## Dataset excerpts

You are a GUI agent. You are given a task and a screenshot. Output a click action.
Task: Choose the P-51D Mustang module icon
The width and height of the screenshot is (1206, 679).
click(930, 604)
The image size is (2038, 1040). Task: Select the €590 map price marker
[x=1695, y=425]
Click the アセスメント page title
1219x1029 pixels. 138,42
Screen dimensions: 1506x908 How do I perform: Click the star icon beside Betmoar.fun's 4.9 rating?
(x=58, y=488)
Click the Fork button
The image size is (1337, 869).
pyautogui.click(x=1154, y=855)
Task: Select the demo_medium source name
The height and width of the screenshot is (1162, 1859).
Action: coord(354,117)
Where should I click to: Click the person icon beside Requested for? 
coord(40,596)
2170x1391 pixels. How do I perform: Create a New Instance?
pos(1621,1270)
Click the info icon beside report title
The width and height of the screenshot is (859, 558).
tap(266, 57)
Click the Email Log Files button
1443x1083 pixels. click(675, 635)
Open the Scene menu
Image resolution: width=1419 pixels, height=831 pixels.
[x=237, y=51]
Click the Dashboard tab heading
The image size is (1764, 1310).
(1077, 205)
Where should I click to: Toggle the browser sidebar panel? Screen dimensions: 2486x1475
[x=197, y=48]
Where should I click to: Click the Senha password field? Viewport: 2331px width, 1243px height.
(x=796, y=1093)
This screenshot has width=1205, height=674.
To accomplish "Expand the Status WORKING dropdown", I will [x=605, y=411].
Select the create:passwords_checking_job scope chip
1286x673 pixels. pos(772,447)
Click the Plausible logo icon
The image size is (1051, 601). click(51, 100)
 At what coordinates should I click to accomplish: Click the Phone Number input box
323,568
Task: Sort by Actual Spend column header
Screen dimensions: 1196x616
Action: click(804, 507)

## What you are asked to do
Each entry above is to be copied out exactly as written.

## Output
You are a GUI agent. You are given a task and a screenshot. Output a click action.
Task: Choose the P-51D Mustang module icon
The width and height of the screenshot is (1206, 679).
click(930, 604)
The image size is (2038, 1040). Task: Select the €590 map price marker
[x=1695, y=425]
Click the アセスメント page title
1219x1029 pixels. 138,42
Screen dimensions: 1506x908 How do I perform: Click the star icon beside Betmoar.fun's 4.9 rating?
(x=58, y=488)
Click the Fork button
The image size is (1337, 869).
pyautogui.click(x=1154, y=855)
Task: Select the demo_medium source name
The height and width of the screenshot is (1162, 1859).
Action: coord(354,117)
Where should I click to: Click the person icon beside Requested for? 
coord(40,596)
2170x1391 pixels. How do I perform: Create a New Instance?
pos(1621,1270)
Click the info icon beside report title
The width and height of the screenshot is (859, 558).
tap(266, 57)
Click the Email Log Files button
1443x1083 pixels. click(675, 635)
Open the Scene menu
Image resolution: width=1419 pixels, height=831 pixels.
[x=237, y=51]
Click the Dashboard tab heading
The image size is (1764, 1310).
(1077, 205)
Where should I click to: Toggle the browser sidebar panel? Screen dimensions: 2486x1475
[x=197, y=48]
Where should I click to: Click the Senha password field? Viewport: 2331px width, 1243px height.
(x=796, y=1093)
This screenshot has width=1205, height=674.
To accomplish "Expand the Status WORKING dropdown", I will [x=605, y=411].
Select the create:passwords_checking_job scope chip
1286x673 pixels. pos(772,447)
Click the Plausible logo icon
The image size is (1051, 601). click(51, 100)
 At what coordinates should I click to accomplish: Click the Phone Number input box
323,568
Task: Sort by Actual Spend column header
Screen dimensions: 1196x616
Action: click(804, 507)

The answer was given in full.